Further legislation will increase the transparency of Europe’s capital markets, as well as ensuring that shareholders rather than bondholders will be the first to bail-out troubled banks. In addition, Handelsblatt writes that basic payment accounts “must be offered by enough credit institutions in any given EU country to guarantee both easy access for all and competitive offers“. The Telegraph (pB4) notes that the vote obliges countries to guarantee the first €100,000 (£85,000) in any savings account.
Business concern over ringfencing
The CBI has warned that SMEs may be adversely affected by ringfencing provisions as they would restrict access to hedging and trade finance products, according to the FT (£, p2). Under draft proposals, retail banks will be able to offer SMEs some simple derivatives to hedge risks, but not options. CBI director of competitive markets Matthew Fell said: “We seem to be hitting a bit of a brick wall in landing on the right definition”. BBA executive director Paul Chisnall told the newspaper: “The Treasury needs to talk to those that rely upon bank services so that they ensure that their hedging needs and preferences are understood.”
Smaller banks spy opportunity to challenge large lenders
The FT (£, p2) reports that UK challenger banks will be able to enlarge their share of the sector as larger banks deal with the upheaval prompted by new structural reforms. Chief finance officer of Arbuthnot Group James Cobb said: “The opportunity it gives us is between now and 2020…the (big) banks are going to be focusing inwardly over the next five years at least I think.” Last year smaller banks “welcomed moves by the Bank of England” to widen the range of collateral it accepts in liquidity operations, potentially increasing the number of institutions that could access the facilities.Read more
MEPs to pass sweeping reforms to market trading
The European Parliament is expected to adopt the Markets in Financial Instruments Directive (Mifid II) later today, according to the FT (£, p21). MiFid II includes tougher rules for trading commodities, over-the-counter derivatives and anyone undertaking high-frequency trading will now be regulated. The European Securities and Markets Authority will then begin the “complex process” of writing more than 170 technical rules that govern how markets operate.
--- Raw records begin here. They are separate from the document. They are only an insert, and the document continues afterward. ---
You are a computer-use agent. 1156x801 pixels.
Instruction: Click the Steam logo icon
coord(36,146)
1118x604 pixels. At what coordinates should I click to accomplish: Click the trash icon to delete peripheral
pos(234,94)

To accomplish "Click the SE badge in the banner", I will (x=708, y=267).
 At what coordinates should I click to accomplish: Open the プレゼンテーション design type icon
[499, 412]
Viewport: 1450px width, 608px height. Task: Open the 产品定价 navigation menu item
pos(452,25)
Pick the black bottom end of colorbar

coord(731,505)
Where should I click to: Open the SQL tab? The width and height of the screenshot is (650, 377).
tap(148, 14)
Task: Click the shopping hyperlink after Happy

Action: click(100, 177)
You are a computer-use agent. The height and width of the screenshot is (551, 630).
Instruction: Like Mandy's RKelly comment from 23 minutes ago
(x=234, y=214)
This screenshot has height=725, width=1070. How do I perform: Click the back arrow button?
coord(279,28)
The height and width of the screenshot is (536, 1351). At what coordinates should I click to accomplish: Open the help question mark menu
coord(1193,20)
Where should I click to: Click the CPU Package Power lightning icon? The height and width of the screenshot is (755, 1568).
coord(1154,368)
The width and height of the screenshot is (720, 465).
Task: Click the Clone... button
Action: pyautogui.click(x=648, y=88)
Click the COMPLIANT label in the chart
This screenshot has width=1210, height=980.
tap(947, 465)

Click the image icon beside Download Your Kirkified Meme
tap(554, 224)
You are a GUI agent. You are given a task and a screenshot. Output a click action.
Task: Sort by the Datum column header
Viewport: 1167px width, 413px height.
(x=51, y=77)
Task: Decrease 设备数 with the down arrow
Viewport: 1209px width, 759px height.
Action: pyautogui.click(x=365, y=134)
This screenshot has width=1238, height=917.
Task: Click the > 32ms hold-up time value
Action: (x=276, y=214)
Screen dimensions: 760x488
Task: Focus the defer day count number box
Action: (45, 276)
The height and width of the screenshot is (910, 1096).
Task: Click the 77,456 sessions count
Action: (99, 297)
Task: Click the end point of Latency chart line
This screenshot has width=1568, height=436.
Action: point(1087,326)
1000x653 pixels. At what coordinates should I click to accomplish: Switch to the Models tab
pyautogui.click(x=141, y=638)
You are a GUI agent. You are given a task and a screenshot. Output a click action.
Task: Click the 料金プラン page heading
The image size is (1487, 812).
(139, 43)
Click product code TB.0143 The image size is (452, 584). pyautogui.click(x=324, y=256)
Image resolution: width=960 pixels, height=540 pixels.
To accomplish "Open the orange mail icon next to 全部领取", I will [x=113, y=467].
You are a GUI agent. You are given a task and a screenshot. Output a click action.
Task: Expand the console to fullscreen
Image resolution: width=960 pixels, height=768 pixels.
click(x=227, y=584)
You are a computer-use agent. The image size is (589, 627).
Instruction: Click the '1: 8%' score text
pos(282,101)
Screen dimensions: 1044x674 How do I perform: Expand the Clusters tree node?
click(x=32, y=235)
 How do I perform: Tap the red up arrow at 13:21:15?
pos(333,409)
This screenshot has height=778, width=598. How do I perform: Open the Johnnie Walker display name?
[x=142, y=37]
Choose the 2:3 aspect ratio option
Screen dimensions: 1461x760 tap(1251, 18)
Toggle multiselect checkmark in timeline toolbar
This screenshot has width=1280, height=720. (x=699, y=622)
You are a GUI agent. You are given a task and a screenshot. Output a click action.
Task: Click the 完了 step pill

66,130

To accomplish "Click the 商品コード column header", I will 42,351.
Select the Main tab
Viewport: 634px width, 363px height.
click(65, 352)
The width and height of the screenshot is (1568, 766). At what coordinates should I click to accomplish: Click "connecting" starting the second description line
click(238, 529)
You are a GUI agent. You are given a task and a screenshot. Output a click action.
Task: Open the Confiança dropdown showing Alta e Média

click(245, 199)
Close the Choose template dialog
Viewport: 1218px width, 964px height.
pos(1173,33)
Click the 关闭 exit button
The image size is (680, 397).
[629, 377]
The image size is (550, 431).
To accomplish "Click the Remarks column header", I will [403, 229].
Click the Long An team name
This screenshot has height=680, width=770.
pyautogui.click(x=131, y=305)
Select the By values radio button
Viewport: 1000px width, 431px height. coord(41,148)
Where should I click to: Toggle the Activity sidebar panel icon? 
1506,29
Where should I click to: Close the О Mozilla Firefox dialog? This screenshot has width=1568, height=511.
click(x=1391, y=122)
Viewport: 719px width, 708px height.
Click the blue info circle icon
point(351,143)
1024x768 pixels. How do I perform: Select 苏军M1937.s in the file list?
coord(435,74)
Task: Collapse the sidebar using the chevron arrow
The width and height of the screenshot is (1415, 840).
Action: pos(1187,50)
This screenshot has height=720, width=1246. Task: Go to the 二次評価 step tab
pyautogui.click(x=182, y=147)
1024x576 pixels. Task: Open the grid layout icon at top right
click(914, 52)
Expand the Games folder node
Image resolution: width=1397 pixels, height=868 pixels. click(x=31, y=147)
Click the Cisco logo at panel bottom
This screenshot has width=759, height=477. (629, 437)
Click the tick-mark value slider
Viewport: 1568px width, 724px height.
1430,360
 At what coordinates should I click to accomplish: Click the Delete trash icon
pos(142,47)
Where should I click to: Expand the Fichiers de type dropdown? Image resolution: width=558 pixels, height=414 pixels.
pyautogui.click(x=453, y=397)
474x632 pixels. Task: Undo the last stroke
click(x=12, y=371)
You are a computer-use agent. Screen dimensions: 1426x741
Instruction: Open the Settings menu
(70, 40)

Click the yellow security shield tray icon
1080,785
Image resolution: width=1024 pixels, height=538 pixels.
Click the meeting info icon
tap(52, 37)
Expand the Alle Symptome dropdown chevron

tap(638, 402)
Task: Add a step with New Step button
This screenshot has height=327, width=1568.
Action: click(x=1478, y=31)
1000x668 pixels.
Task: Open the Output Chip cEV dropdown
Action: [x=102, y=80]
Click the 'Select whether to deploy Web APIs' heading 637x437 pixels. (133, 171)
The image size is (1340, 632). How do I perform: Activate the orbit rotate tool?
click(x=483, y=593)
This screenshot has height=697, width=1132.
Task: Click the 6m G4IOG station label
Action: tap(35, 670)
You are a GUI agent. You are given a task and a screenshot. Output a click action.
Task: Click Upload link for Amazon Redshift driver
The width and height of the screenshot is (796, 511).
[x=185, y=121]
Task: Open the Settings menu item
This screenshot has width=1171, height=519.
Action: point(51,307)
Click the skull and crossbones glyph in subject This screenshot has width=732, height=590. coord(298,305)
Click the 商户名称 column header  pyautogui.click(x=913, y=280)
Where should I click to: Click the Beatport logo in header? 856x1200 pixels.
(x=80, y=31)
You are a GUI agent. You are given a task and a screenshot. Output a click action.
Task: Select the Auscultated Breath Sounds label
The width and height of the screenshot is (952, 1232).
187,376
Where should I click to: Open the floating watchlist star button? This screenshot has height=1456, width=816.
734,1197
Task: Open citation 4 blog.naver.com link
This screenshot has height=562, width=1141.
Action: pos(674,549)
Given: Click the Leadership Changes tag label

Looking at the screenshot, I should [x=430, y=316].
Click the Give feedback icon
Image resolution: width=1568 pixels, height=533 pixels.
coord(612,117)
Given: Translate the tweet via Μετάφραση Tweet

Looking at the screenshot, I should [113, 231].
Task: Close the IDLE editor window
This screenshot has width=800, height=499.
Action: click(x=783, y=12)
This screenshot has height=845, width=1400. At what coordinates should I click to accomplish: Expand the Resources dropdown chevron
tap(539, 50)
Facebook seeks approval to compete in digital payments market in Europe
The Telegraph (pB5) reports that Facebook has applied to Irish regulators for “e-money” status. If approved, the EU’s policy of “passporting” would give the social networking site the ability to offer digital payments services in all EU member states. It aims to compete in the money transfer market – valued at between £3.5 trillion and £7 trillion by the World Bank. The Guardian (p21) adds that online giants Amazon and Google already offer e-money services, reflecting growing competition between financial services and the technology companies in the digital banking market.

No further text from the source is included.